■ What you have to do: What is wanted is an exact copy of the lines from the top of the listing through the line containing "Given: Click the".

■ Task data:
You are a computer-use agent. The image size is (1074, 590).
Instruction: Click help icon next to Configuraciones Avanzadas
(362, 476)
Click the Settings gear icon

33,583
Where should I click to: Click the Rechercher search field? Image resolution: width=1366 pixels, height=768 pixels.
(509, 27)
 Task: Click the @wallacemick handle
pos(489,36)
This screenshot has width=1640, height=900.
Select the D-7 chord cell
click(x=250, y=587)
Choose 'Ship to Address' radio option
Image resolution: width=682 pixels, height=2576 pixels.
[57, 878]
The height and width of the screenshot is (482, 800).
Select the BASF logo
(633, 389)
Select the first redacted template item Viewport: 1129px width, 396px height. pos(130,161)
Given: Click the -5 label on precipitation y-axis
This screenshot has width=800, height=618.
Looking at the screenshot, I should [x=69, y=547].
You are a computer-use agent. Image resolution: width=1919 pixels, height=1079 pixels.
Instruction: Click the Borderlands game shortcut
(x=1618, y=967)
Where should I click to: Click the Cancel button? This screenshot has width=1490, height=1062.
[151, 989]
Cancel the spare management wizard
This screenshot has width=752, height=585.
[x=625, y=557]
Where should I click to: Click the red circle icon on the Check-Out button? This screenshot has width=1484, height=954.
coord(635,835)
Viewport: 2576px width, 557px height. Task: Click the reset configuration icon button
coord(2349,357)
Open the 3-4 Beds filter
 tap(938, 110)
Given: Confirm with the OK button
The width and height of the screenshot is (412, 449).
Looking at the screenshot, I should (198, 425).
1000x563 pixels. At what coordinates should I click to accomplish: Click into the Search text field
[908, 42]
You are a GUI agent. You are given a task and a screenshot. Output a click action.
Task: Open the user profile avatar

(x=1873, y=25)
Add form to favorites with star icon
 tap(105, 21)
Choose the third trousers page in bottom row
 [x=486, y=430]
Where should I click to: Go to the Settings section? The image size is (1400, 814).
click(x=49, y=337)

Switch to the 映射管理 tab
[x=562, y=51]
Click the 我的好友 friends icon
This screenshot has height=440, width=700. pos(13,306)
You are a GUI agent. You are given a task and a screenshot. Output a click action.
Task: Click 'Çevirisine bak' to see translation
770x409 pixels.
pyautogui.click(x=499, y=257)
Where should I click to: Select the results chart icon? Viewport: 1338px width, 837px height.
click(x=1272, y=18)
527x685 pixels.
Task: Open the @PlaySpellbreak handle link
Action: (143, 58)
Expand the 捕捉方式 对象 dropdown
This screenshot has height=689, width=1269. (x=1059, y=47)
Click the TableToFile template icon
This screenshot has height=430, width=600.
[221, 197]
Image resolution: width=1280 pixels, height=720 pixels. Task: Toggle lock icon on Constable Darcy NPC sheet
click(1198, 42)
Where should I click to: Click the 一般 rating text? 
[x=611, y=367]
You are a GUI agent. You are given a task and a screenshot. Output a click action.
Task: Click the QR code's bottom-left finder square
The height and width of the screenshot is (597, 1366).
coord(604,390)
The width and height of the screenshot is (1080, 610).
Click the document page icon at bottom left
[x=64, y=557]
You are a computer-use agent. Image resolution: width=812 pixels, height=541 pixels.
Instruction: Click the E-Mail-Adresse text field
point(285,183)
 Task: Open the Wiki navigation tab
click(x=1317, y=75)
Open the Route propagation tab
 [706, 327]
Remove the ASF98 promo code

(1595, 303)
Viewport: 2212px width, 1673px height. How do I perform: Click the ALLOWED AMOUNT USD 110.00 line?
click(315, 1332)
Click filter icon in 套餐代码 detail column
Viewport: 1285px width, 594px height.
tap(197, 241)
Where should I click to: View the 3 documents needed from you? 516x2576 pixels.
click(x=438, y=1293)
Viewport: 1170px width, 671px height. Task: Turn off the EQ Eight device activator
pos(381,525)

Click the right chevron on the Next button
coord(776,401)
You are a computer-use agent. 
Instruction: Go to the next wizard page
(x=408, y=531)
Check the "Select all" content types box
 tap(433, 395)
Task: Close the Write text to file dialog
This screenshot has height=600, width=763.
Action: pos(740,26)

■ Solved problem:
You are a computer-use agent. The image size is (1074, 590).
Instruction: Click help icon next to Configuraciones Avanzadas
(362, 476)
Click the Settings gear icon

33,583
Where should I click to: Click the Rechercher search field? Image resolution: width=1366 pixels, height=768 pixels.
(509, 27)
 Task: Click the @wallacemick handle
pos(489,36)
This screenshot has width=1640, height=900.
Select the D-7 chord cell
click(x=250, y=587)
Choose 'Ship to Address' radio option
Image resolution: width=682 pixels, height=2576 pixels.
[57, 878]
The height and width of the screenshot is (482, 800).
Select the BASF logo
(633, 389)
Select the first redacted template item Viewport: 1129px width, 396px height. pos(130,161)
Given: Click the -5 label on precipitation y-axis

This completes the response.